Screenshot grounding data

"""

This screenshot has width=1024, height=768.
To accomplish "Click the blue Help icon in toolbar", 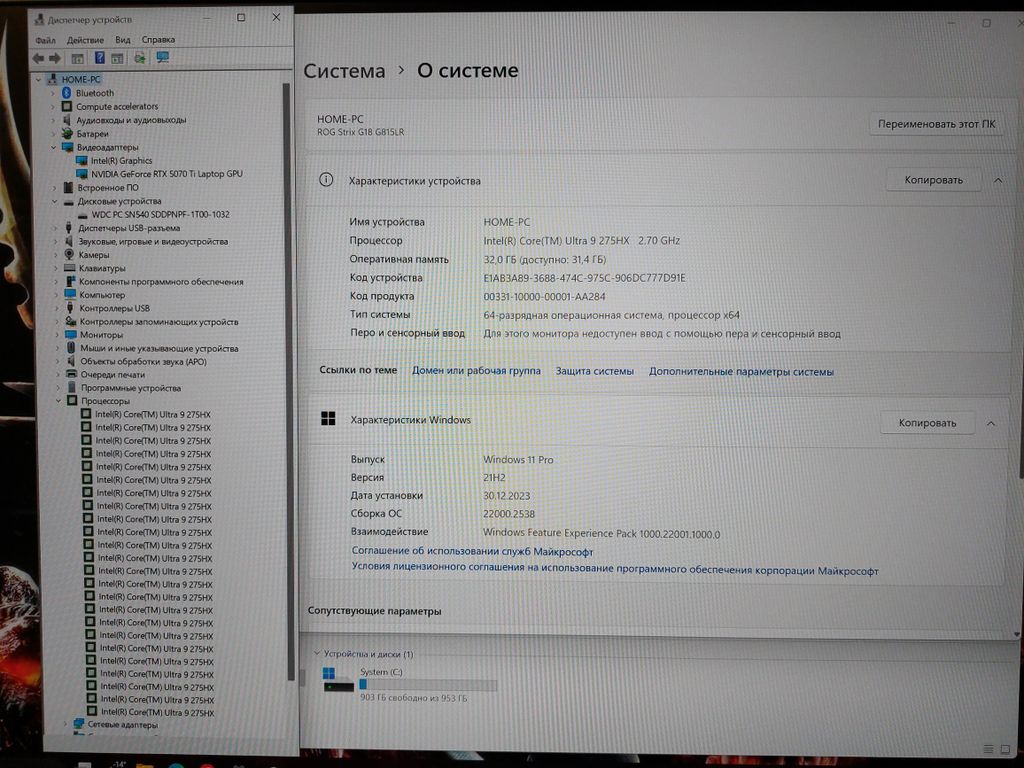I will tap(99, 58).
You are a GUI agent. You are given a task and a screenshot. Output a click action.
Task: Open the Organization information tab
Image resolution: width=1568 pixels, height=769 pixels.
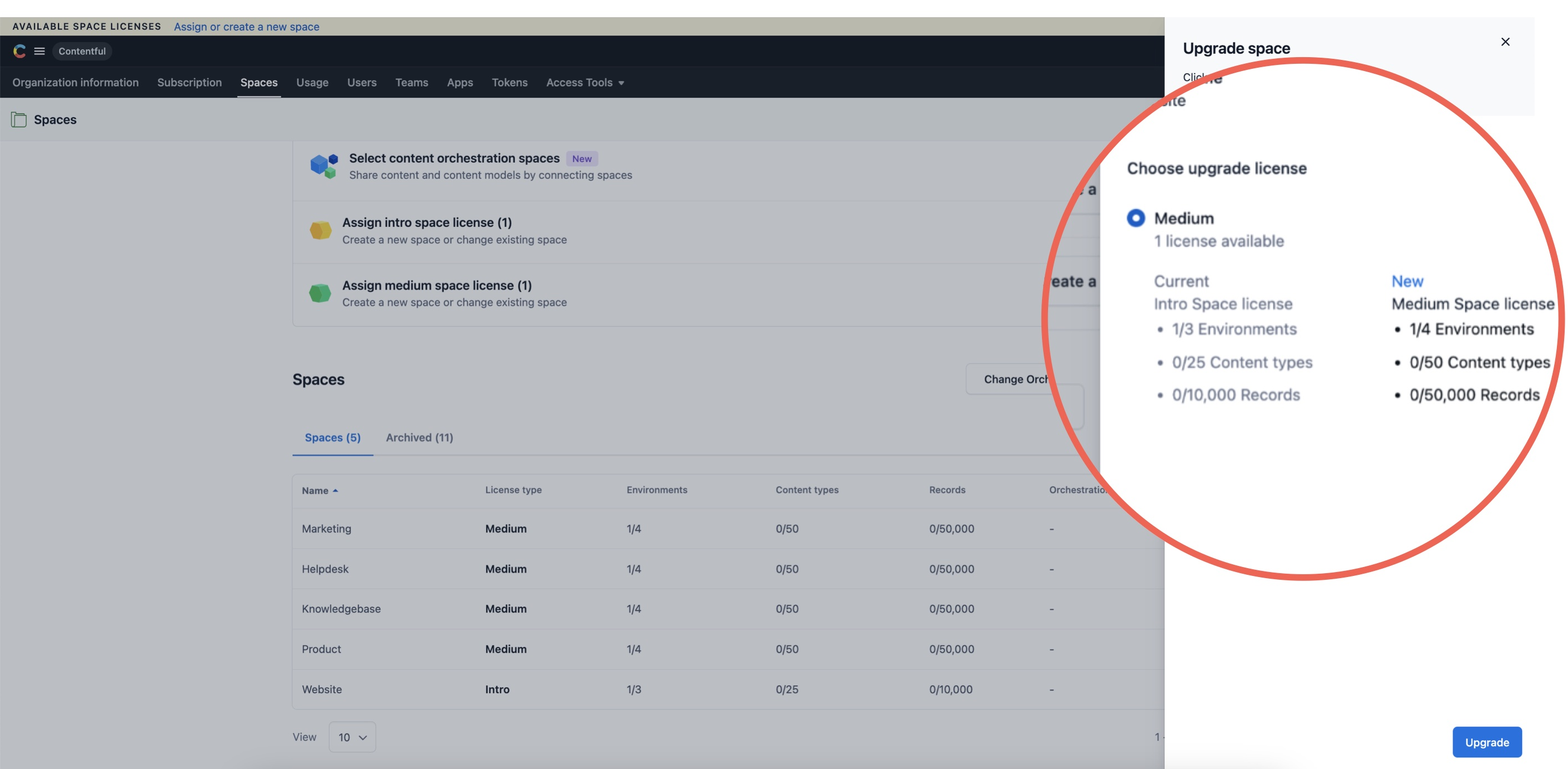pos(74,81)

"""

Problem
Repeat only the lines from the one with "You are a GUI" through the end of the data, both included and exactly as written. Pictures stay out of the copy.

Solution to this task
You are a GUI agent. You are given a task and a screenshot. Output a click action.
Task: Open the Organization information tab
Image resolution: width=1568 pixels, height=769 pixels.
pos(74,81)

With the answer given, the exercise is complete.